Las señales que vienen desde dentro de nuestros organismos se hacen más intensas y su calidad se torna esencialmente negativa. Nos sentimos frágiles, irritables e inseguros. La incertidumbre domina la mente. Lo anterior se traduce en una actividad política confrontacional, que busca respuestas sencillas, explicaciones totales, enemigos fácilmente identificables, culpables indudables.

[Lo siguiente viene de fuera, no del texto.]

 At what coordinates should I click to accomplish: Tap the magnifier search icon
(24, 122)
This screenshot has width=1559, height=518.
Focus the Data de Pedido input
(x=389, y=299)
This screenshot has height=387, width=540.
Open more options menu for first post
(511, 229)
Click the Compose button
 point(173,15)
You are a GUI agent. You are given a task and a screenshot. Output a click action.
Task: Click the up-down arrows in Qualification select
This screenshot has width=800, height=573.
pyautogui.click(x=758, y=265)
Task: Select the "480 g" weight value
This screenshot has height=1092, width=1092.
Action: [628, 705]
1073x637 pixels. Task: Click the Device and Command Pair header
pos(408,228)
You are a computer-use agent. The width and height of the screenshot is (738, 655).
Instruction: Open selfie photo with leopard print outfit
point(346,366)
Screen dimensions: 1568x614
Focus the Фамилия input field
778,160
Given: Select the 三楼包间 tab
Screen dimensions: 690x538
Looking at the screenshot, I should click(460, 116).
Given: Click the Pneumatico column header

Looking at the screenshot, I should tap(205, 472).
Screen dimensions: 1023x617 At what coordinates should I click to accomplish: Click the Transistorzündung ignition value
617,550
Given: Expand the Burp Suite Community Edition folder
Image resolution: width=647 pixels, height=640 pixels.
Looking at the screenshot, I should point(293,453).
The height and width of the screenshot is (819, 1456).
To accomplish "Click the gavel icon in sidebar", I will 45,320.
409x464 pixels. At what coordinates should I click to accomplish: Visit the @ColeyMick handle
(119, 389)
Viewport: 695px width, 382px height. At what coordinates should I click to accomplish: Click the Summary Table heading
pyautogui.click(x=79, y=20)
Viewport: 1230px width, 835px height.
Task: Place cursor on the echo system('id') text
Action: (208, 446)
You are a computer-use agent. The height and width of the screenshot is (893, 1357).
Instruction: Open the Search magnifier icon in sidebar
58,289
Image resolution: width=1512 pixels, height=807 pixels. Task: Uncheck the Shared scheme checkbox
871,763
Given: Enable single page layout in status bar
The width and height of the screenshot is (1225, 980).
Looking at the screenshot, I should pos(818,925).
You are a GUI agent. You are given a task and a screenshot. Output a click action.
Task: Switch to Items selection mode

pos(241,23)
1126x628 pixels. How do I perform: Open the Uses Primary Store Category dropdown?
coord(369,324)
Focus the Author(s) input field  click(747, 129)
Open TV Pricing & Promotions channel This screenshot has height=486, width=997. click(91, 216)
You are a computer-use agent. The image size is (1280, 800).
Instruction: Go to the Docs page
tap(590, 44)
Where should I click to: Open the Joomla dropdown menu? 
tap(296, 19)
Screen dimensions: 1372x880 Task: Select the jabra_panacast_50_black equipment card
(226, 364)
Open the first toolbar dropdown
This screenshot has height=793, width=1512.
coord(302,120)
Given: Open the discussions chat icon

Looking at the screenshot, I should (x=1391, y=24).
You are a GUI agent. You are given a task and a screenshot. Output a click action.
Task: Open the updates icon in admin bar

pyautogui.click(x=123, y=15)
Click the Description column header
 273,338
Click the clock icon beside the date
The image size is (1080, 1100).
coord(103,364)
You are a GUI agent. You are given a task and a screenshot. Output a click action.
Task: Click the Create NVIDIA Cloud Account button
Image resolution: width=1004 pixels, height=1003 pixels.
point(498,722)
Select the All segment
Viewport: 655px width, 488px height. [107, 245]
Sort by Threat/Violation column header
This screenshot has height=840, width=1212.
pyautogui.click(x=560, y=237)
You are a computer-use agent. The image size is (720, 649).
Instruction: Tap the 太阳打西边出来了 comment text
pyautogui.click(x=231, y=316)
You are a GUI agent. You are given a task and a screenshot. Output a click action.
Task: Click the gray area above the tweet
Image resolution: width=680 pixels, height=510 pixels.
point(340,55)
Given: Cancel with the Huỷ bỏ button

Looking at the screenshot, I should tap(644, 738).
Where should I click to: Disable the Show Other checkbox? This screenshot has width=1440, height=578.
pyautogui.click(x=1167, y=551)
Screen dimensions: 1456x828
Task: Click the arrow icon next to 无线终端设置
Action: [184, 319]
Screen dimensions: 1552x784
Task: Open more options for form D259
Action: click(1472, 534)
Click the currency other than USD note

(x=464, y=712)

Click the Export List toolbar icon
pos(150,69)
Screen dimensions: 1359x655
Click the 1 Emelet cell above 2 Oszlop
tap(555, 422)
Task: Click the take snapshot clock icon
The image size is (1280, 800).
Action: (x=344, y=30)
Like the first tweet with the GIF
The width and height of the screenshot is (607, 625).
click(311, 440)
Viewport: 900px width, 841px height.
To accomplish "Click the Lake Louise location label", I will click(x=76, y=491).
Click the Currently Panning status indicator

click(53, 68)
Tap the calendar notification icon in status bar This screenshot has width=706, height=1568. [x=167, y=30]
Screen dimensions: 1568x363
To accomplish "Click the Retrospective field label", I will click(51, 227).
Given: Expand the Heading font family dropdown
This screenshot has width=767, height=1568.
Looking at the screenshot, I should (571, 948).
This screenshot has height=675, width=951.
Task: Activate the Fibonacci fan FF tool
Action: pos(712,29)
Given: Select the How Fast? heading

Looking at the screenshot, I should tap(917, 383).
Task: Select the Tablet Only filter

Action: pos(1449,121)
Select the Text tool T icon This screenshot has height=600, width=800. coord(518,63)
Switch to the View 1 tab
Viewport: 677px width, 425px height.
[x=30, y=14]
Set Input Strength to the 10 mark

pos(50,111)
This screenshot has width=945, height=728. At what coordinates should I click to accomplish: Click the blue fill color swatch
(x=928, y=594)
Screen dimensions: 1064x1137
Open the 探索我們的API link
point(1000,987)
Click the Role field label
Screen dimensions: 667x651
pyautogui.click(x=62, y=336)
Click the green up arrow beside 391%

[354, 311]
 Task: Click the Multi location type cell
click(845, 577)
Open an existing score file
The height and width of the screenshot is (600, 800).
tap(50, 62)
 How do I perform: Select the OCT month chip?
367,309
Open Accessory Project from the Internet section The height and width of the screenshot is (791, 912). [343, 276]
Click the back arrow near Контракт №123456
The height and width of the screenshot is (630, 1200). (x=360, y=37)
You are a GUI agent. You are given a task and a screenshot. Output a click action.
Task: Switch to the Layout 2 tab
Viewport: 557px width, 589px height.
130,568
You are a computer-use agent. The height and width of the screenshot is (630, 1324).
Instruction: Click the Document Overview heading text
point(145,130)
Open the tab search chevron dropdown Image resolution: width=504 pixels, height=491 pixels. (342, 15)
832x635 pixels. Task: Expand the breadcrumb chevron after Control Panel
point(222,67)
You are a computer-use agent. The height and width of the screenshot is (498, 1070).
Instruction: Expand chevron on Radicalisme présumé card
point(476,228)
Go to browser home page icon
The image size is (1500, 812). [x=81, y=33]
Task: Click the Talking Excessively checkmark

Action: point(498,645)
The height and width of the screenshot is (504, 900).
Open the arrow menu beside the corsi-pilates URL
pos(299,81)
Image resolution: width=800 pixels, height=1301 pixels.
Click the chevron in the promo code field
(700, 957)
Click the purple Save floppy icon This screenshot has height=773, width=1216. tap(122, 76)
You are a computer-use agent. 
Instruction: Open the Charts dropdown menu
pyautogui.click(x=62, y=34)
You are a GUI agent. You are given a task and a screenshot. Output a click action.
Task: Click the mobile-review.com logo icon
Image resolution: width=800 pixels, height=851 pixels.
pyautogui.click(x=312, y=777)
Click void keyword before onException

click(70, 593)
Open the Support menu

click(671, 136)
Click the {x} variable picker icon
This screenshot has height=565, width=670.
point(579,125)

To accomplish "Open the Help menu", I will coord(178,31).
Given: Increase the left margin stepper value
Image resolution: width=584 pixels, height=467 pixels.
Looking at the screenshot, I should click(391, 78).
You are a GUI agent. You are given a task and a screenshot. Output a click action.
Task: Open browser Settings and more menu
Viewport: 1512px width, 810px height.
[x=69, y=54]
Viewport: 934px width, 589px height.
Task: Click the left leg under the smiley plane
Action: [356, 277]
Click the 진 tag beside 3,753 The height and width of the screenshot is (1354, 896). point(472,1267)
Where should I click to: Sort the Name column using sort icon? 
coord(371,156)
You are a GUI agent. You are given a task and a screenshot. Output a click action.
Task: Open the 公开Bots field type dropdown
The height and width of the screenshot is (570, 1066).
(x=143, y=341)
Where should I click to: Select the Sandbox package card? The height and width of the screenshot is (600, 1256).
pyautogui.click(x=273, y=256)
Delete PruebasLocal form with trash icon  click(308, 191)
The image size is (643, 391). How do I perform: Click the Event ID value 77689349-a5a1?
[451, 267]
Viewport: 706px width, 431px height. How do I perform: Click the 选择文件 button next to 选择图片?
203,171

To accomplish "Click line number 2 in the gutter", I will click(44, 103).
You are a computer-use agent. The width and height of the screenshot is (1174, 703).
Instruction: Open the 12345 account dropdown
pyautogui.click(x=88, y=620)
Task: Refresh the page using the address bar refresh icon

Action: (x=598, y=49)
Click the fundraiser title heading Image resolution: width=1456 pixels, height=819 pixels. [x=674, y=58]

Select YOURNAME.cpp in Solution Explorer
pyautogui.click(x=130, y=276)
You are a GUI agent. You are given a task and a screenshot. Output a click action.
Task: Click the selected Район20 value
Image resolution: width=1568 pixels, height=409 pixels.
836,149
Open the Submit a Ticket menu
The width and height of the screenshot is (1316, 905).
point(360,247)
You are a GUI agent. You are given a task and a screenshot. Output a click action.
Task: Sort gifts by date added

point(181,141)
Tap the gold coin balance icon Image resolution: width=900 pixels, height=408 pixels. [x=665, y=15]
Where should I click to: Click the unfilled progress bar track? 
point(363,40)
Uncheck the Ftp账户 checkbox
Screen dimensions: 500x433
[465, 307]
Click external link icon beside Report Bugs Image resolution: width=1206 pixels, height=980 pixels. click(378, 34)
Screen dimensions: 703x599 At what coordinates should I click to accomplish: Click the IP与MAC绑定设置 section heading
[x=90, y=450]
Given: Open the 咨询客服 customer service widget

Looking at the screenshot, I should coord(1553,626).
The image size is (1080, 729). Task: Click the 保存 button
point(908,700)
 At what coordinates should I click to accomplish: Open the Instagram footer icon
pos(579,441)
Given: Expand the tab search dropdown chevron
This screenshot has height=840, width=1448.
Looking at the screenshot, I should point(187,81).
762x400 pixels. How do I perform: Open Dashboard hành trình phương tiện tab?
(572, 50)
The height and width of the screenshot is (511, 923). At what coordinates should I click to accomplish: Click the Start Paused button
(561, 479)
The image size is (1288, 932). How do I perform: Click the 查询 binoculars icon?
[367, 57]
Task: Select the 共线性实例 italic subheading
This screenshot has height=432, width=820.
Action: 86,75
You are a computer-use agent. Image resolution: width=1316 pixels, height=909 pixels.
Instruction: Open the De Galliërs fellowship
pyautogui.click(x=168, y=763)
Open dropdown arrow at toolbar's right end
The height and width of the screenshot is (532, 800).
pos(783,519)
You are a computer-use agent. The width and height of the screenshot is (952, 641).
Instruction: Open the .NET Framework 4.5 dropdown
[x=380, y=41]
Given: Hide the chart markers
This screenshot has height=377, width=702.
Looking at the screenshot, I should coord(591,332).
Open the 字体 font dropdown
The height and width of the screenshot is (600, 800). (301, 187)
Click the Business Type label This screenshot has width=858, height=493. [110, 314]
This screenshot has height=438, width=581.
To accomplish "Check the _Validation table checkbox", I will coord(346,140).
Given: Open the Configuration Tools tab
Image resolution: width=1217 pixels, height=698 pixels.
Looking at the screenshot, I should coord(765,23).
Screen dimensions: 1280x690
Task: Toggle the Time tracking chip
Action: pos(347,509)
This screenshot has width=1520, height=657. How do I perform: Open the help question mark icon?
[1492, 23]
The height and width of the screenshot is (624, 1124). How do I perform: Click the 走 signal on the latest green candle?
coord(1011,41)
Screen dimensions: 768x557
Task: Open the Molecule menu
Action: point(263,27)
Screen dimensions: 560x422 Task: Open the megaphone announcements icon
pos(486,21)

El debate, la negociación, la tolerancia, el respeto a la minoría, el acatamiento de procesos institucionales, todo lo que distingue a la democracia, es sumergido por un torrente de emociones al servicio de atacar y defender, sobrevivir. Porque al final de cuentas, el organismo debe sobrevivir y rehúye circunstancias de incertidumbre que duran tiempos prolongados.
Cuando la anticipación de estados negativos se hace colectiva y se pierde la esperanza de que las cosas mal que bien van a mejorar, los seres humanos se dejan llevar por las turbulencias de sus emociones y pierden capacidad de autocontrol, flexibilidad, paciencia. En el mundo de la política, sus actores pierden la palabra o la convierten en arma. Al final, lo que se impone es el gobierno de las emociones descarriladas, una suerte de viscerocracia.